42.2 Verbotene Handlungen

Ohne hierdurch die Gültigkeit der Regel 42.1 einzuschränken sind die nachstehenden Handlungen verboten,:

(a) Pumpen: Wiederholtes Bewegen eines Segels entweder durch Dichtholen und Fieren des Segels oder durch vertikale oder Querschiffs-Körperbewegungen;

(b) Schaukeln: Wiederholte Rollbewegungen des Bootes, die herbeigeführt werden durch

(1) Körperbewegung, oder

(2) wiederholtes Verstellen der Segel oder des Schwertes oder

(3) Steuern;

(c) Treiben: Schnelle Körperbewegung nach vorn, die abrupt abgestoppt werden

(d) Wriggen: Wiederholte Bewegungen des Ruders, die entweder kraftvoll sind oder das Boot vorantreiben oder eine Rückwärtsbewegung verhindern;

(e) wiederholtes Wenden oder Halsen, das nicht mit Windänderungen oder taktischen Überlegungen in Zusammenhang steht.

42. 3 Ausnahmen

(a) Zur Erleichterung des Steuerns darf ein Boot Rollbewegungen ausführen.

(b) Die Besatzung eines Bootes darf Körperbewegungen ausführen, um Rollbewegungen zu verstärken, die das Steuern des Bootes im Verlauf einer Wende oder Halse erleichtern, sofern die Geschwindigkeit des Bootes direkt nach Beendigung der Wende oder Halse nicht größer ist, als dies ohne das Wende- oder Halsemanöver der Fall gewesen wäre.

(c) Ist Wellenreiten (schnelles Beschleunigen abwärts auf der Vorderseite einer Welle) oder Gleiten möglich, darf die Besatzung eines Bootes zur Einleitung des Wellenreitens und Gleitens jedes Segel nur einmal bei jeder Welle bzw. Bö dicht holen. Das gilt nicht auf einem Schlag oder einer Kreuz nach Luv.

(d) Ist ein Boot höher als auf einem Am-Wind-Kurs und hat keine oder nur langsame Fahrt, darf es wriggen, um auf einen Am-Wind-Kurs zu drehen.

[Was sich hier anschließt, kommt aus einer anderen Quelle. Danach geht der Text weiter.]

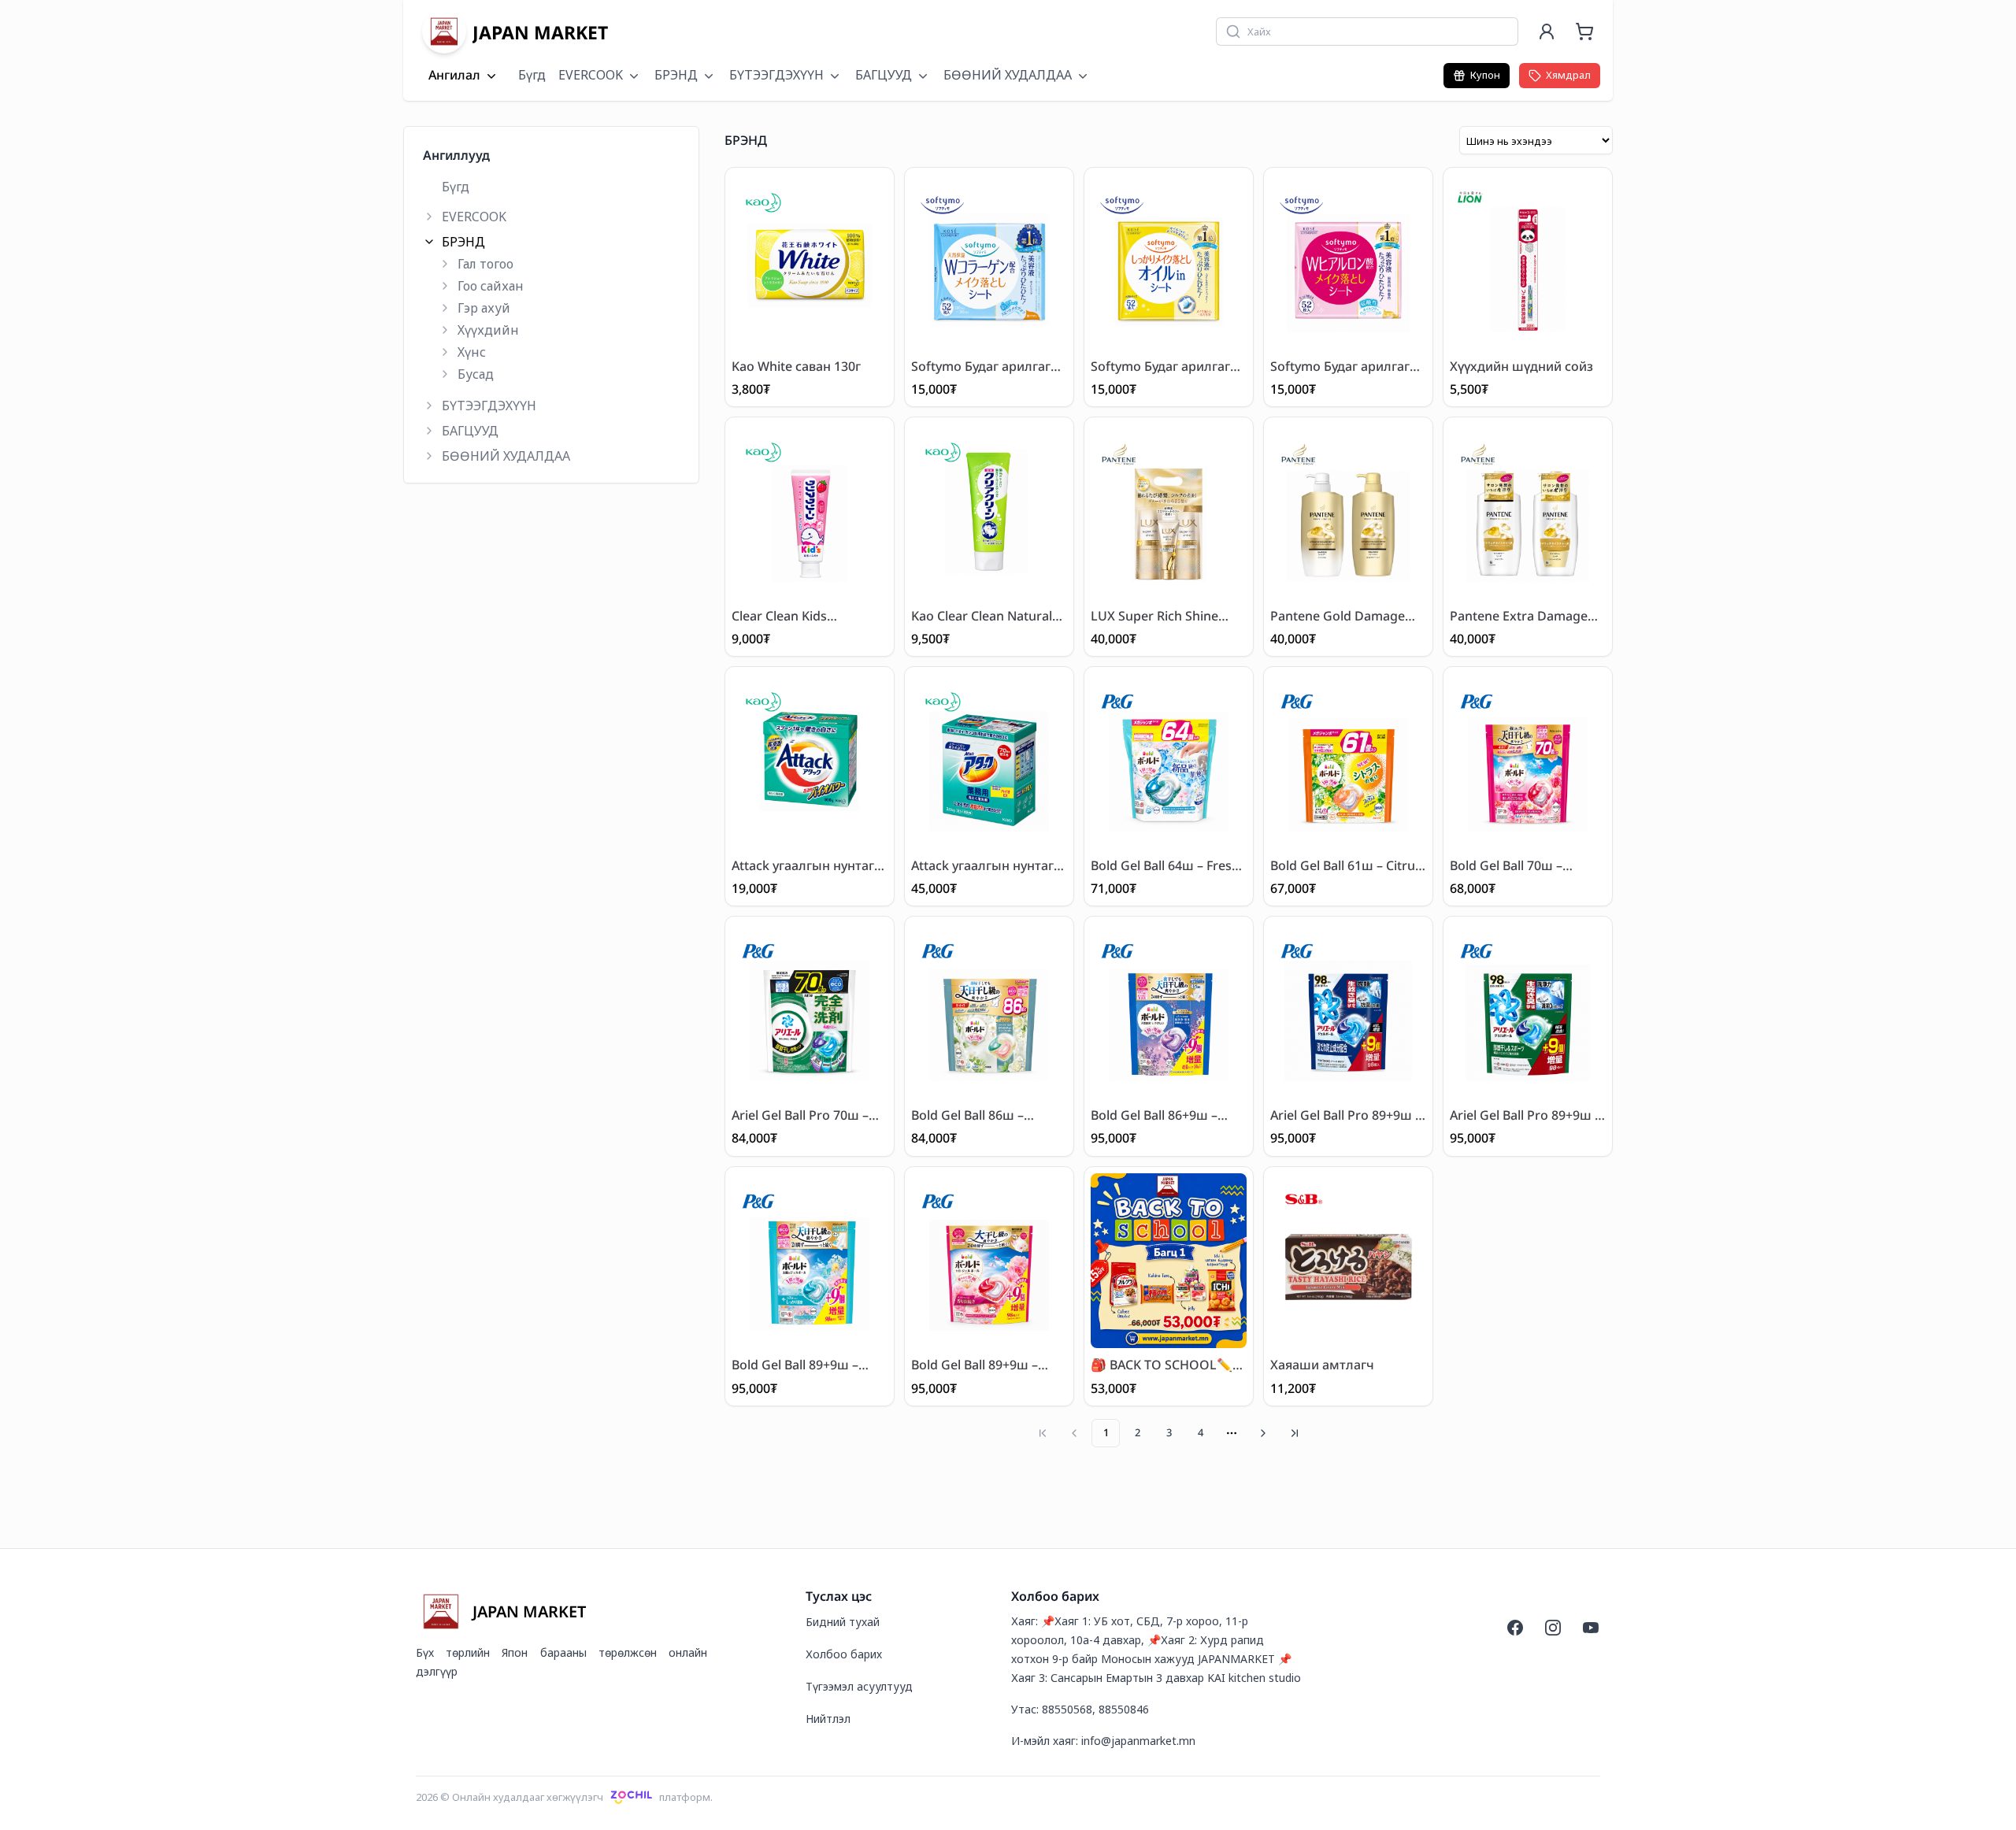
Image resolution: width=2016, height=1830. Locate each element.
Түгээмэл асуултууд (859, 1686)
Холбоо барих (844, 1654)
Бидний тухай (843, 1621)
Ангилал (454, 75)
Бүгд (532, 74)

(e) Wenn eine Segellatte verkehrt gewölbt ist, darf die Mannschaft das Segel pumpen, bis die Segellatte nicht länger verkehrt gewölbt ist. Diese Handlung ist nicht erlaubt, wenn sie das Boot klar vorantreibt.

(f) Durch wiederholtes Bewegen seines Ruders darf ein Boot seine Geschwindigkeit verringern.

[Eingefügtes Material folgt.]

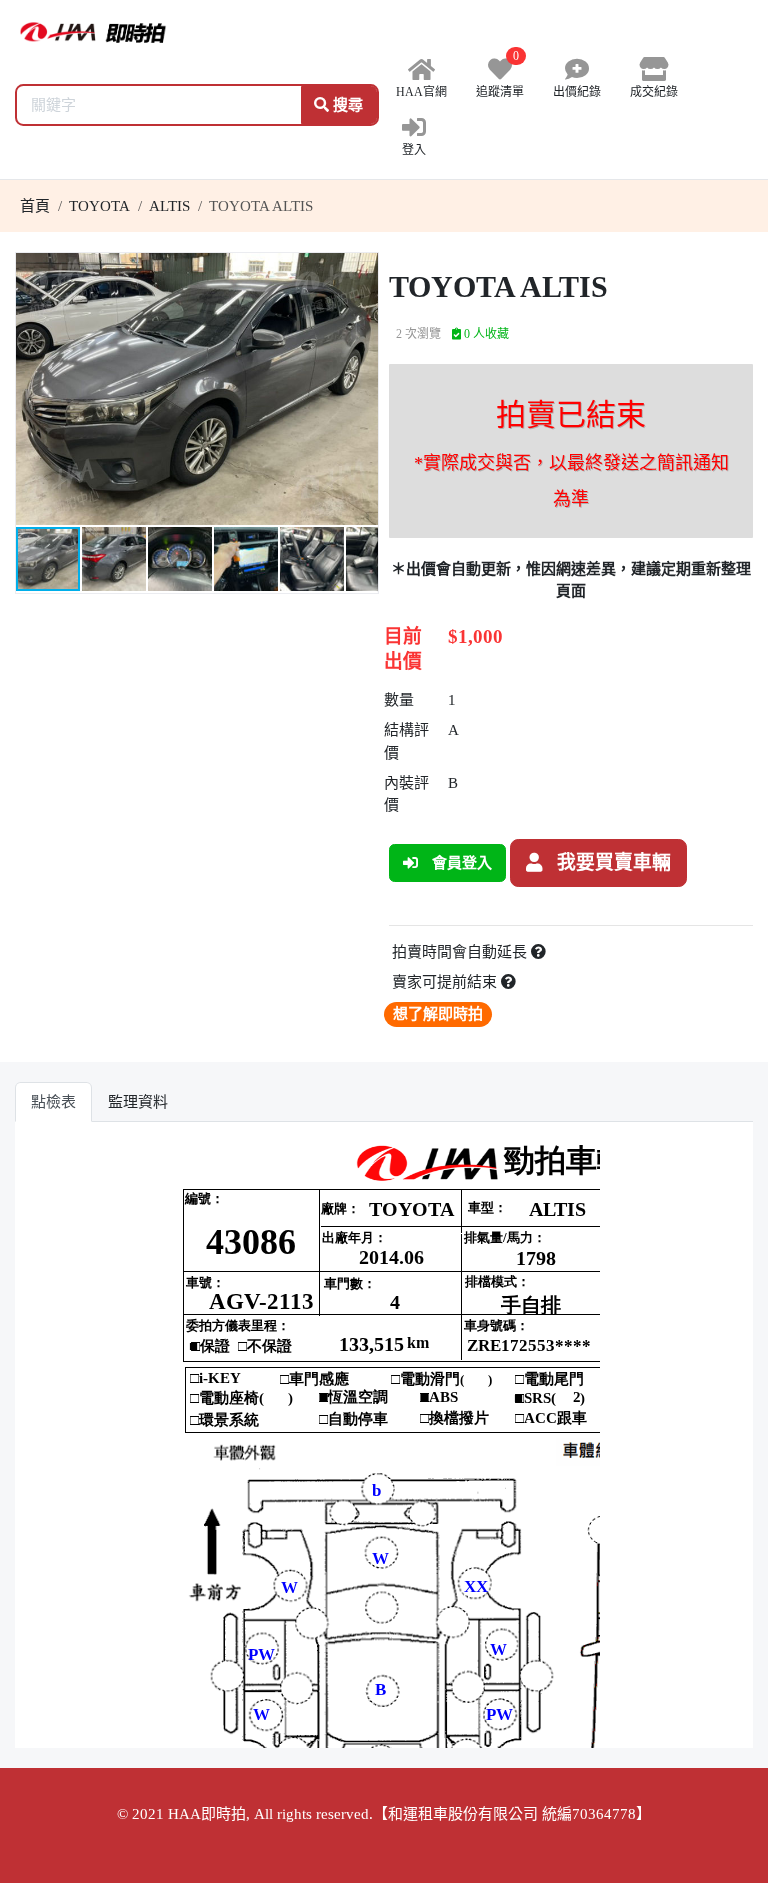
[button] (360, 271)
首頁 (35, 206)
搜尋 (346, 105)
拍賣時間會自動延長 (461, 952)
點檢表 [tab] (53, 1102)
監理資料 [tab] (138, 1102)
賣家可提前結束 (446, 982)
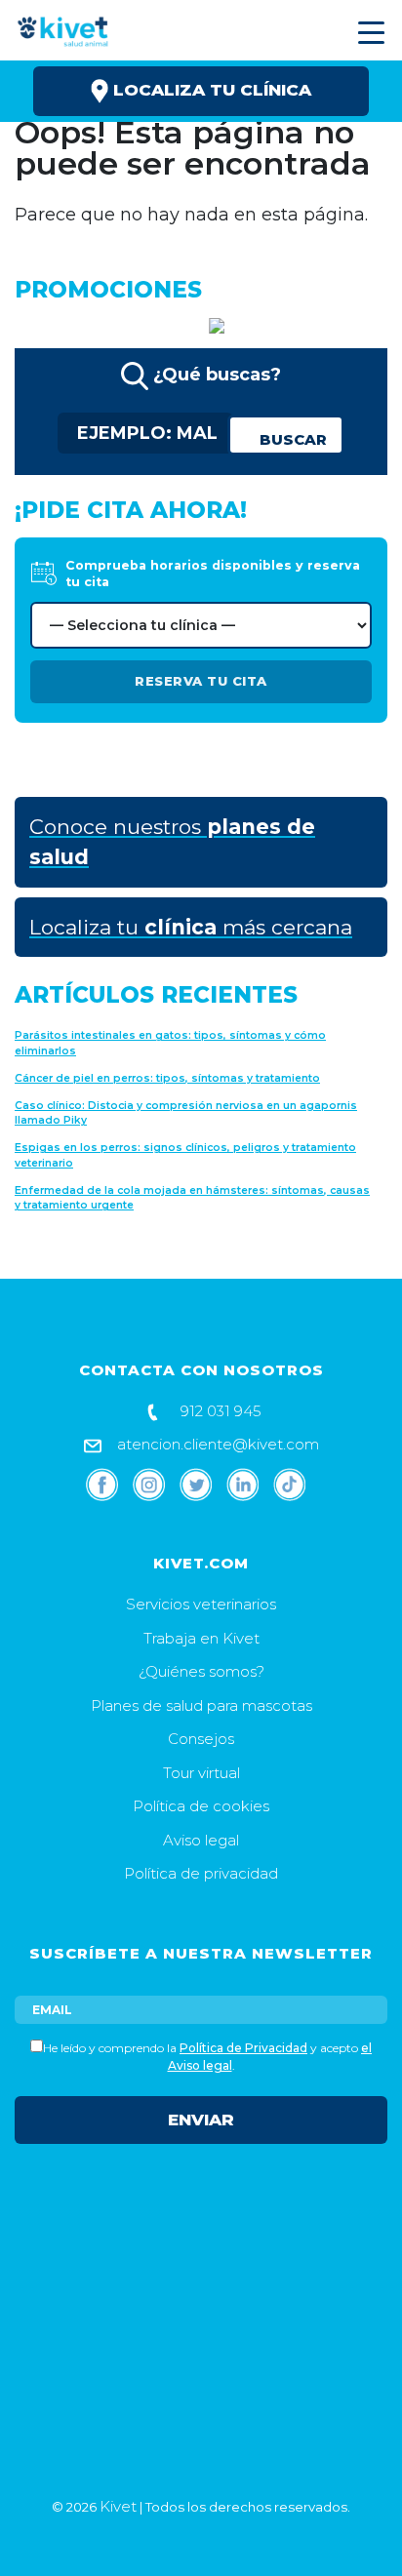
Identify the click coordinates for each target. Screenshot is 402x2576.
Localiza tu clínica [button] (209, 89)
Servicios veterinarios (201, 1604)
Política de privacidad (201, 1873)
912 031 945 (219, 1411)
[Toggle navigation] (368, 32)
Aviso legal (201, 1840)
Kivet (118, 2506)
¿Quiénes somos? (201, 1671)
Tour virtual (201, 1773)
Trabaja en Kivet (201, 1638)
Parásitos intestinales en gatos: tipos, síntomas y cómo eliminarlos (170, 1043)
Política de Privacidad (243, 2048)
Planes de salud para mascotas (201, 1705)
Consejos (201, 1738)
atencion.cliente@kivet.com (216, 1444)
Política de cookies (201, 1806)
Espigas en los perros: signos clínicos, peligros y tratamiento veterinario (185, 1155)
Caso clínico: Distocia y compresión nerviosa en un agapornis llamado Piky (186, 1113)
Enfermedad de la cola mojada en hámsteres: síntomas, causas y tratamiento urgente (192, 1198)
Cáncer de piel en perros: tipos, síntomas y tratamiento (167, 1078)
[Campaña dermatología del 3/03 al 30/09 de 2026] (207, 324)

(g) Jedes Mittel zum Vortrieb darf bei der Hilfe für eine Person oder ein Fahrzeug in Gefahr benutzt werden.

(h) Um nach dem Auflaufen oder dem Zusammenstoß mit einem anderen Fahrzeug oder Gegenstand wieder freizukommen, darf ein Boot die Kräfte seiner Mannschaft und der Mannschaft des anderen Fahrzeugs und jegliche Ausrüstung außer eines Antriebsmotors benutzen. Jedoch kann die Nutzung eines Motors nach Regel 42.3(i) erlaubt sein.

(i) Segelanweisungen können, für festgelegte Umstände, Vortrieb durch einen Motor oder auf andere Weise erlauben, sofern das Boot dadurch keinen deutlichen Vorteil in einer Wettfahrt erhält.

Anmerkung: Interpretationen der Regel 42 sind auf der Website der ISAF (www.sailing.org) oder auf Anforderung per Post erhältlich.